Thanks Steve! Means a lot coming from you!



Doug


----------



## walsing (Aug 22, 2010)

Looks really good. You have kept your skills!


----------



## Pete McKay (Dec 20, 2006)

I had the privilege of watching that car run in 1968 in the hands of Dan Gurney. '68 was the first year for the turbines too, but Bobby Unser beat Gurney by almost a full lap in the end.


----------



## 71 Charger 500 (Jan 27, 2011)

Fantastic job on Gurney's Eagle. I've always like the early rear engined cars. 68 was the year for the wedge shaped turbines but Parnelli drove the Whooshmobile in 67, the side by side turbine.


----------



## Vegar (Nov 25, 2011)

Awesome build


----------



## dge467 (Jul 6, 2012)

That looks awesome!! Nice work!


----------



## redline hunter (Jan 9, 2008)

71 Charger 500 said:


> Fantastic job on Gurney's Eagle. I've always like the early rear engined cars. 68 was the year for the wedge shaped turbines but Parnelli drove the Whooshmobile in 67, the side by side turbine.

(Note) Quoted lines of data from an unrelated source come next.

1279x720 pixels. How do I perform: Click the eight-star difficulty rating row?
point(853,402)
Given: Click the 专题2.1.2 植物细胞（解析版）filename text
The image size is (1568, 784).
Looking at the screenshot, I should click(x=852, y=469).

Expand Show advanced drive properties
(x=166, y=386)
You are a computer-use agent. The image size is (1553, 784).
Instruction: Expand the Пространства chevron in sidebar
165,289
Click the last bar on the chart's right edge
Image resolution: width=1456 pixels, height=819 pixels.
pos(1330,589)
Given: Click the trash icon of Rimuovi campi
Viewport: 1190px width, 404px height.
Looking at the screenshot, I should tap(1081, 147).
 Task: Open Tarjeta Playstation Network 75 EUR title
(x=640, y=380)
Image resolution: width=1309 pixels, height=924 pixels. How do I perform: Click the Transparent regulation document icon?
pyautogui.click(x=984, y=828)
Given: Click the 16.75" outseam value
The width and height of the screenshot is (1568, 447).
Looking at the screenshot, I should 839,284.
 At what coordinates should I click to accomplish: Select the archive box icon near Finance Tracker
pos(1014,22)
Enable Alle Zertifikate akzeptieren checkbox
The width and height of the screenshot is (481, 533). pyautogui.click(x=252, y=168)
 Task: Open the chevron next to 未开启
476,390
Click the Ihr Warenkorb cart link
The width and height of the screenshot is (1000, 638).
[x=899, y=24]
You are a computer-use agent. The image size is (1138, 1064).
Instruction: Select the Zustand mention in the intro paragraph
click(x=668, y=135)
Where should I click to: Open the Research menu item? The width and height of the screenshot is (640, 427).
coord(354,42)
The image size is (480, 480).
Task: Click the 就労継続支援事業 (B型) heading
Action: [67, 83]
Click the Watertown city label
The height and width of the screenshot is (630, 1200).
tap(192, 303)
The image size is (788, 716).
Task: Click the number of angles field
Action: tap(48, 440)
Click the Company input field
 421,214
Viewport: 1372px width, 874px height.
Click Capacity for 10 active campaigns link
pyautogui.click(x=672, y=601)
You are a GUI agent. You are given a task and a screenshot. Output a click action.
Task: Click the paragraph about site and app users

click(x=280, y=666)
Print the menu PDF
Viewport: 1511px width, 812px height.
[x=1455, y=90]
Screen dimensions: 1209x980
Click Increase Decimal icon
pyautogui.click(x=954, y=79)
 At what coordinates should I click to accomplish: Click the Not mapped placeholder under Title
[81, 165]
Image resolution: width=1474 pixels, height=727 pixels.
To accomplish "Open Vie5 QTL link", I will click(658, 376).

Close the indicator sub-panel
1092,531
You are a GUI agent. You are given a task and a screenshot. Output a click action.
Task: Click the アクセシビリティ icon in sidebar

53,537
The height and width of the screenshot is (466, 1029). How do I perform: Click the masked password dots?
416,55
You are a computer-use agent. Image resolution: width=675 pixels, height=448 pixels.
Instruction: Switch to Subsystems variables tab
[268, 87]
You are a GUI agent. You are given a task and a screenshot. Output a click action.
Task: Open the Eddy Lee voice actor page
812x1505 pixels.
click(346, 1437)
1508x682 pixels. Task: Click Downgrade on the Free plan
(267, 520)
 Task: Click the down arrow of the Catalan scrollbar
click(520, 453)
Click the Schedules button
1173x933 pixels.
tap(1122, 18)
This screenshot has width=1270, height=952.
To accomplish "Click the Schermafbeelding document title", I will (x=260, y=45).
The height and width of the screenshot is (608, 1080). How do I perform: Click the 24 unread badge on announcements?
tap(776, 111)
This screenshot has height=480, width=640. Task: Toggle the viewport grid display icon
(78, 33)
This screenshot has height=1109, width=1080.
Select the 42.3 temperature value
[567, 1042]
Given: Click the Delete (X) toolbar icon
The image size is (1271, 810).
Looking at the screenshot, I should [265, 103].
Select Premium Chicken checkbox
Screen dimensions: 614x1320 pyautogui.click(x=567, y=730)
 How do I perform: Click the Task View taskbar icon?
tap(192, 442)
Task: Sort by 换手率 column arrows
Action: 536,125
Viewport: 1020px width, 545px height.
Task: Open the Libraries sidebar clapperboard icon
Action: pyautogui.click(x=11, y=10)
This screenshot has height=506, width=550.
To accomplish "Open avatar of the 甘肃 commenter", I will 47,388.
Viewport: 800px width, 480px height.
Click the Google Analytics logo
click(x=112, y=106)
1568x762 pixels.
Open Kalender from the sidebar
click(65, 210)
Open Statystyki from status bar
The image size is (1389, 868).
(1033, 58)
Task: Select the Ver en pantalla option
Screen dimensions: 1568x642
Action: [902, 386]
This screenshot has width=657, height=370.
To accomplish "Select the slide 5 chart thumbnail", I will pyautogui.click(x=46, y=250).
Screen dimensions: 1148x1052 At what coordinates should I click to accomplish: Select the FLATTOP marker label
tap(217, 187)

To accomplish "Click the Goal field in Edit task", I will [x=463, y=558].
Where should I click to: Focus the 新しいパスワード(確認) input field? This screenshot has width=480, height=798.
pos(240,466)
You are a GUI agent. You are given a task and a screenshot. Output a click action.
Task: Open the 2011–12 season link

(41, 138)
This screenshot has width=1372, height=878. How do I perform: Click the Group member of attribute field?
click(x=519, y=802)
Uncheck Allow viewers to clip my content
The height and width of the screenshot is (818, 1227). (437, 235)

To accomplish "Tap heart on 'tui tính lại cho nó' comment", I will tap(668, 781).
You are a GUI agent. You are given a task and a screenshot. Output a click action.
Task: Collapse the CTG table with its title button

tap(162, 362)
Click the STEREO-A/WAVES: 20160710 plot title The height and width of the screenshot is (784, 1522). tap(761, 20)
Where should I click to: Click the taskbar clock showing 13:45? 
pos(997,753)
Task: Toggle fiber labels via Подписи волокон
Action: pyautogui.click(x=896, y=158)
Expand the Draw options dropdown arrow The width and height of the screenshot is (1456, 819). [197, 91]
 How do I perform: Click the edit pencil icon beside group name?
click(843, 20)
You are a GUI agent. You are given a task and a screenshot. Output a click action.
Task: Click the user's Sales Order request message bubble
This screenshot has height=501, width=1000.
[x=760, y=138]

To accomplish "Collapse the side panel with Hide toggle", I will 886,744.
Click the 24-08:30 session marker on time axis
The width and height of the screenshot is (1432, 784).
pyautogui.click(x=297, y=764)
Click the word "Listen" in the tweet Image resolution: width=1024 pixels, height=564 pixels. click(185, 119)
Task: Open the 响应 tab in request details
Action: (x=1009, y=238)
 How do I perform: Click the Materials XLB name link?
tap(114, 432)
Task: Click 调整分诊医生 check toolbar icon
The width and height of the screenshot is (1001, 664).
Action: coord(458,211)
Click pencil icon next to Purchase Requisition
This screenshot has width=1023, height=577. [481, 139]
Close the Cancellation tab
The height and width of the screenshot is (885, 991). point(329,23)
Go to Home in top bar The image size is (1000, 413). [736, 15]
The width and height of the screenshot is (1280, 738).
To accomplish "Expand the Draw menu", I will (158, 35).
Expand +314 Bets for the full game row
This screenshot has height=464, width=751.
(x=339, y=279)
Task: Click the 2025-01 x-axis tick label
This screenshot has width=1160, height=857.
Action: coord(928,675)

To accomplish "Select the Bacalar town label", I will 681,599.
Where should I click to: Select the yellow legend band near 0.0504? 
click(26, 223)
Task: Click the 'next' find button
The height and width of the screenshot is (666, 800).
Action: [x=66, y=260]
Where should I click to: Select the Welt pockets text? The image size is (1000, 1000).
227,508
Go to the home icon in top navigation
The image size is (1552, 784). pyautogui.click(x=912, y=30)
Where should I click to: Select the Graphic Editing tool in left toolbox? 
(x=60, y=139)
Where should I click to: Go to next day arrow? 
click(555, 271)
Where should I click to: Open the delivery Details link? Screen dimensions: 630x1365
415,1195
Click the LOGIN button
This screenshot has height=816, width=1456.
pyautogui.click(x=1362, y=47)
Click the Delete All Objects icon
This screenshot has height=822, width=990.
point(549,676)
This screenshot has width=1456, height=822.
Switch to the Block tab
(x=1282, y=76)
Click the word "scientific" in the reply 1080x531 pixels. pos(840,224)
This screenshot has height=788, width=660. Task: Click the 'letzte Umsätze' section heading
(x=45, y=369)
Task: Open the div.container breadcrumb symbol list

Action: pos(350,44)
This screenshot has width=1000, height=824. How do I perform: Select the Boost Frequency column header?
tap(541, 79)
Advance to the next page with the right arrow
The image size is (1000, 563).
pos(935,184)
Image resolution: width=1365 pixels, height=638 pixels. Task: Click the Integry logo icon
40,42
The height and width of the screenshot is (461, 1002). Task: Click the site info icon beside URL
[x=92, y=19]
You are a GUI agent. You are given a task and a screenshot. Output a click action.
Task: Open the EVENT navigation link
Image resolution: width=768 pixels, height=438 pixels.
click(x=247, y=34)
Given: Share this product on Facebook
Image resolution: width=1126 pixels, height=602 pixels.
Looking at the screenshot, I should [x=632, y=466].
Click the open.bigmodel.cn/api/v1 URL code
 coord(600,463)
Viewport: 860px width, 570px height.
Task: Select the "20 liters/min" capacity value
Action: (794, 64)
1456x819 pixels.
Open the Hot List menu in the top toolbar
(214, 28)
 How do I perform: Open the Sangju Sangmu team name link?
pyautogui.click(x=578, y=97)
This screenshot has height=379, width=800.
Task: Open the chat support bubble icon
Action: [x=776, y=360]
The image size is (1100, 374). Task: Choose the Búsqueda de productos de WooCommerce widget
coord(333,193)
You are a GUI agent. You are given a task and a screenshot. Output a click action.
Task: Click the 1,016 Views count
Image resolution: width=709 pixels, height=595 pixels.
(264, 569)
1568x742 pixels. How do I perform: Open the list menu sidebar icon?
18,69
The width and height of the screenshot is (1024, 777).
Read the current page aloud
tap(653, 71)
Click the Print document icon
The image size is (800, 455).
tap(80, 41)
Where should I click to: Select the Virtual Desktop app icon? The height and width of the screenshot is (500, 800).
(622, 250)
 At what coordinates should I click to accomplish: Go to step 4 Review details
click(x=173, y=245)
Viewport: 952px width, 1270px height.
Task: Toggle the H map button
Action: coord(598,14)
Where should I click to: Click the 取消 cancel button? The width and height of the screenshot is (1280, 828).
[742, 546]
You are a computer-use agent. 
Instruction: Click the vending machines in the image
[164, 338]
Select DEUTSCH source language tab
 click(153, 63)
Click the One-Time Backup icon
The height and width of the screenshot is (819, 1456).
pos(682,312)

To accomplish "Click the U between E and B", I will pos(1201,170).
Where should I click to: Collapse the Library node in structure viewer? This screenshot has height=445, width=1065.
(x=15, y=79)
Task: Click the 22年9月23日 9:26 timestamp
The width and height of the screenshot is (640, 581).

Dan was my favorite driver back in the day along with Jim Clark. I am a huge fan of the 60's Indy cars. I have a handful of 60's Indy "Carousel 1" diecast in my collection.
Funny you mention the Lotus Turbine (wedge) as that is on my bench as we speak. I'm about 1/3 of the way through that one.



Doug


----------



## redline hunter (Jan 9, 2008)

Pete McKay said:


> I had the privilege of watching that car run in 1968 in the hands of Dan Gurney. '68 was the first year for the turbines too, but Bobby Unser beat Gurney by almost a full lap in the end.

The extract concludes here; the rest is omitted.